=== Section Start ===

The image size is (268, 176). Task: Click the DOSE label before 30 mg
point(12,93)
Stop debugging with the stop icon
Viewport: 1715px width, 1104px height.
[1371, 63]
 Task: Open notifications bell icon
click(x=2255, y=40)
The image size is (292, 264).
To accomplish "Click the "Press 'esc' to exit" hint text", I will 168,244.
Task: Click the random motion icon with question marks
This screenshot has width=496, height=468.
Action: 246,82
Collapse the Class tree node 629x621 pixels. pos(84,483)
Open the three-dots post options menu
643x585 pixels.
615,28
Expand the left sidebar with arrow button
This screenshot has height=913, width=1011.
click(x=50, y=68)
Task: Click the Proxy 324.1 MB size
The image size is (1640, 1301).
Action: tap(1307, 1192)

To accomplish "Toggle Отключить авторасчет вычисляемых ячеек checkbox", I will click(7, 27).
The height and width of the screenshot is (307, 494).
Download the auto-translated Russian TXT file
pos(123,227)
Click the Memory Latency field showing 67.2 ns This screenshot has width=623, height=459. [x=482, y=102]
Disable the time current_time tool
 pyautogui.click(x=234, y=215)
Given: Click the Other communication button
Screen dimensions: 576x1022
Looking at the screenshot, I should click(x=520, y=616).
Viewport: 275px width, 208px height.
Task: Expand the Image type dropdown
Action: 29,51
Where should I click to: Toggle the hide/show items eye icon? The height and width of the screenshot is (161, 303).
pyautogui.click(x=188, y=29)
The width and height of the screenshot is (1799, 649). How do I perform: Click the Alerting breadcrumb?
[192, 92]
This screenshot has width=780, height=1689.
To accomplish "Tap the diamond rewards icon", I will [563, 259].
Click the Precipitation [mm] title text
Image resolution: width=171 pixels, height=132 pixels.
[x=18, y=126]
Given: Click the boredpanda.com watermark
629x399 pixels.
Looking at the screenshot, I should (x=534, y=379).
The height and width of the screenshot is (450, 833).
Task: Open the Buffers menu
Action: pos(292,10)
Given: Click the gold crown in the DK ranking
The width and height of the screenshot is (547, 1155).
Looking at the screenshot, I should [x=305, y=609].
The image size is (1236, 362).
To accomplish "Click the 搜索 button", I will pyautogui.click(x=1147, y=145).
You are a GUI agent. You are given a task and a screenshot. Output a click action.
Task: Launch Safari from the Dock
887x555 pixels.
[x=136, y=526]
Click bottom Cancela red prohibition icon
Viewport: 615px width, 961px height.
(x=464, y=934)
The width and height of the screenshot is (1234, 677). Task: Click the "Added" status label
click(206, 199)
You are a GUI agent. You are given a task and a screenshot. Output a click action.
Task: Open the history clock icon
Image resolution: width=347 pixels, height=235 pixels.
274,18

=== Section End ===

AIM OF THE EXERCISE: The required answer is a single number: the count of lines in the entries that hold the string "text".

FINISHED EXERCISE: 2